Exercise:
Starting at the line that contains "Given: Click OK in the Einstellungen dialog" and ending at the last line of the entries below, render each line as a row of a Markdown table with columns Row and Line. Skip blank lines and leave the pictures out.

::::

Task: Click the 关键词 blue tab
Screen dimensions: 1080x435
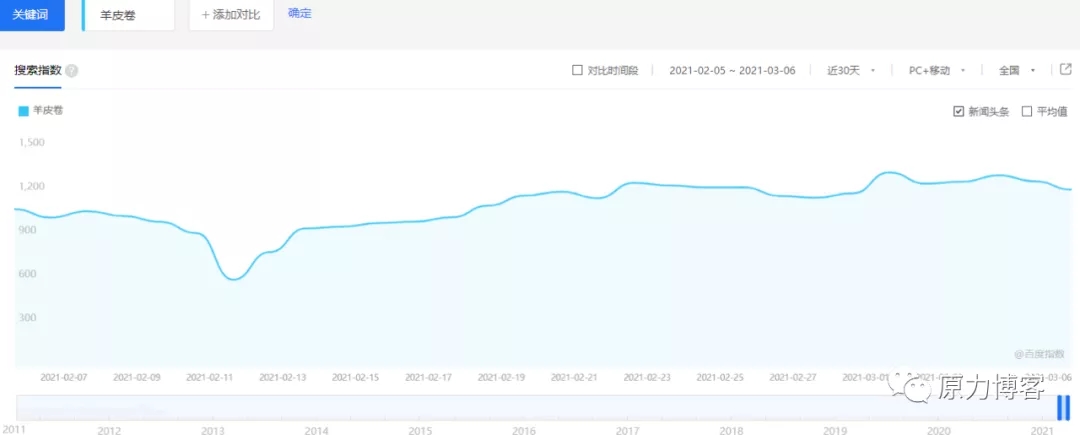Action: [32, 15]
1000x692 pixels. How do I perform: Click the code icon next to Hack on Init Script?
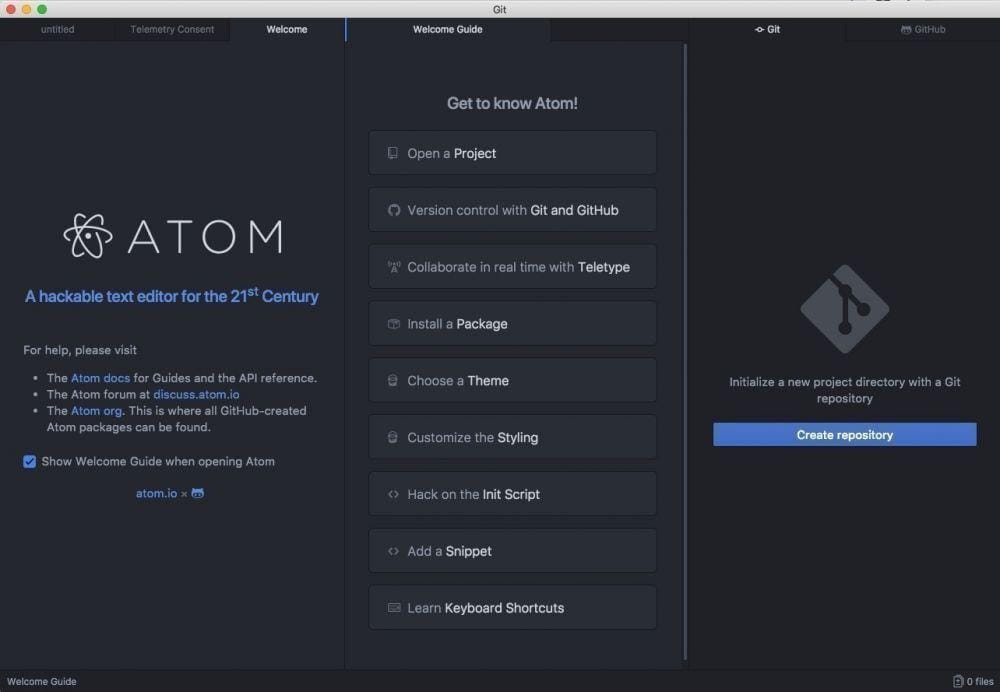coord(391,493)
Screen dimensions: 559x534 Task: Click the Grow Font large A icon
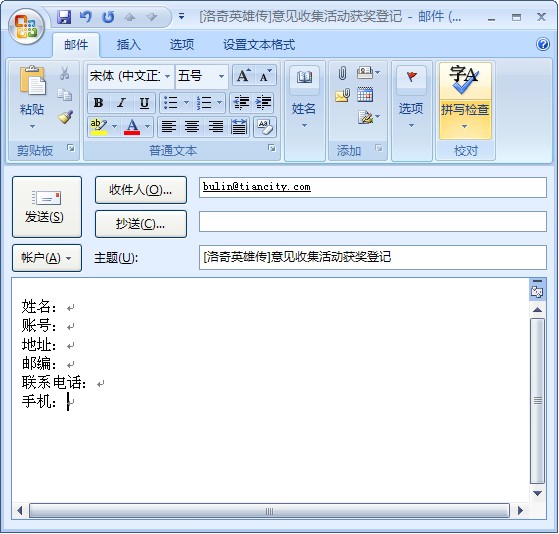pyautogui.click(x=243, y=75)
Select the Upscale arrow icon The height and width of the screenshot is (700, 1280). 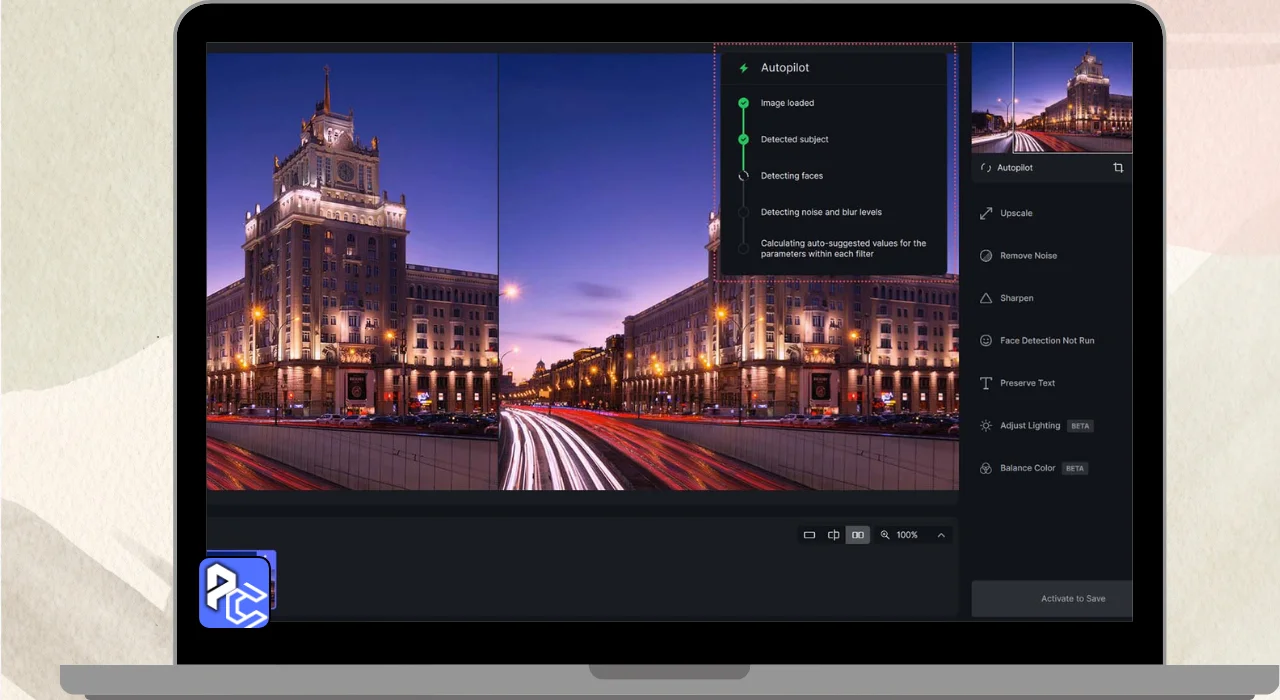986,213

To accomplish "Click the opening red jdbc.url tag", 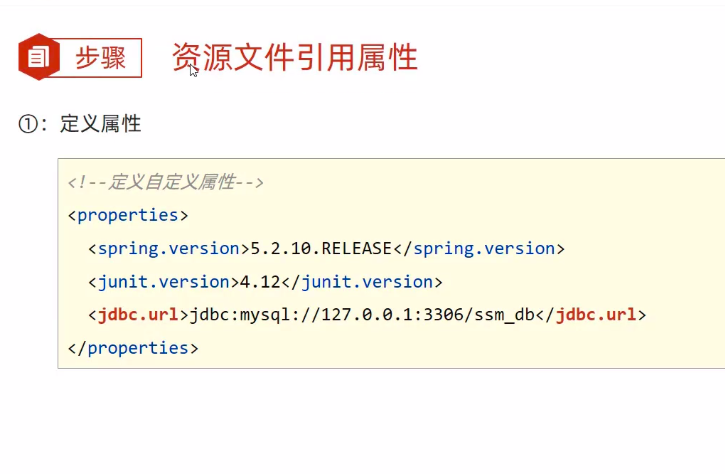I will (x=139, y=315).
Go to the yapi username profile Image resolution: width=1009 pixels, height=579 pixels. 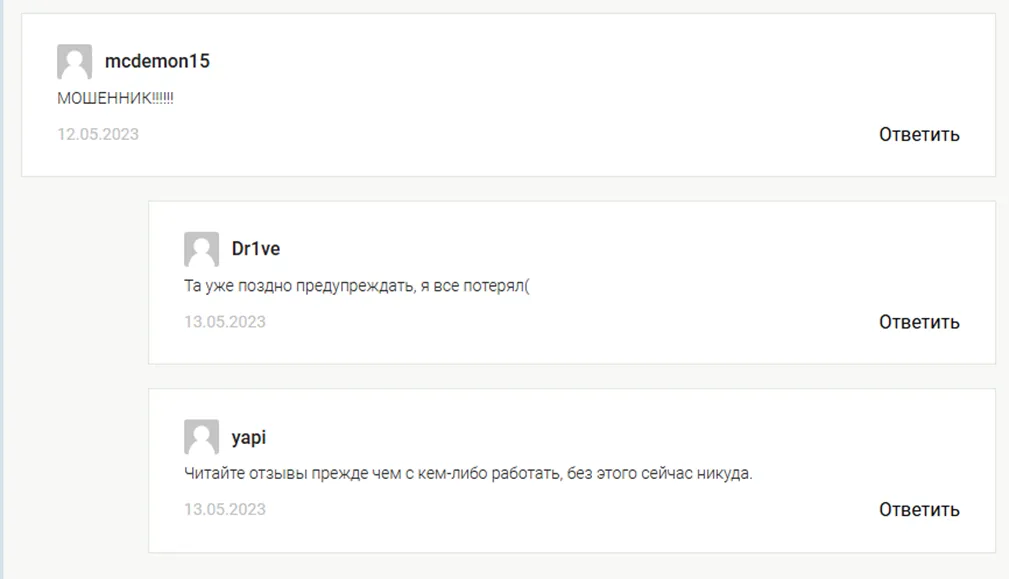click(248, 437)
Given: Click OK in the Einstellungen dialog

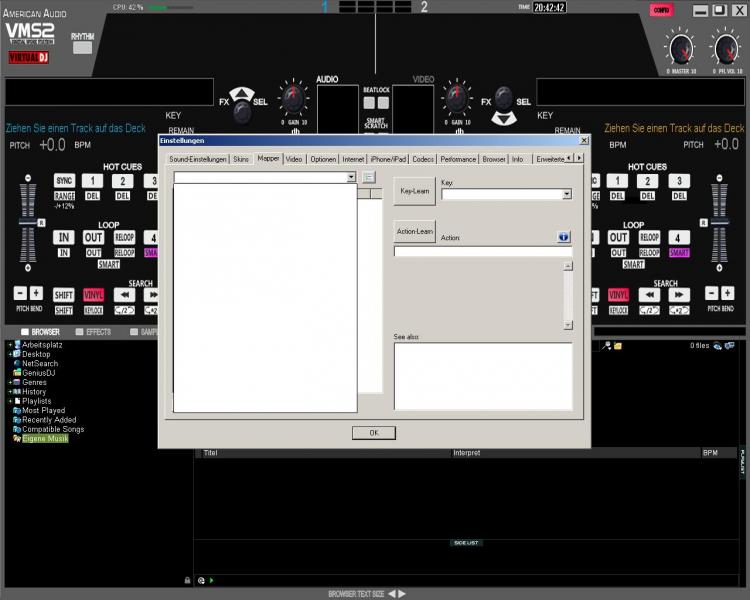Looking at the screenshot, I should (x=373, y=432).
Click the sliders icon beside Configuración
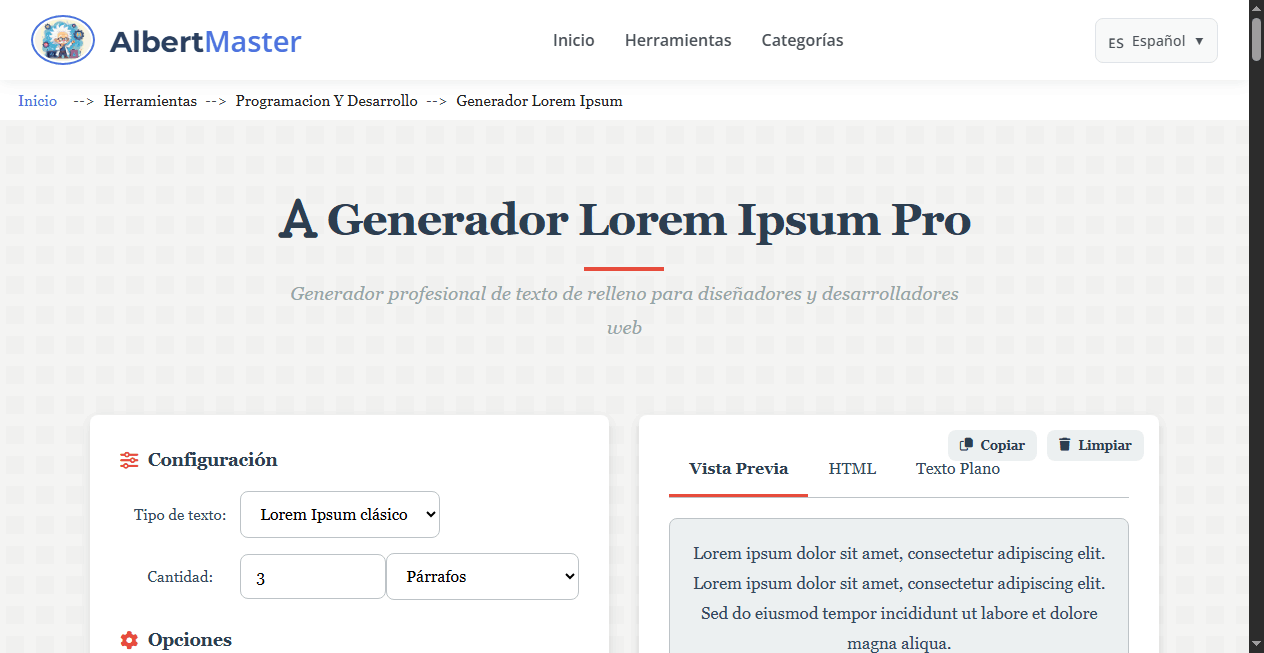 click(x=128, y=459)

::::

Answer to the task:
| Row | Line |
|---|---|
| 1 | Given: Click OK in the Einstellungen dialog |
| 2 | Looking at the screenshot, I should (x=373, y=432). |
| 3 | Click the sliders icon beside Configuración |
| 4 |  click(x=128, y=459) |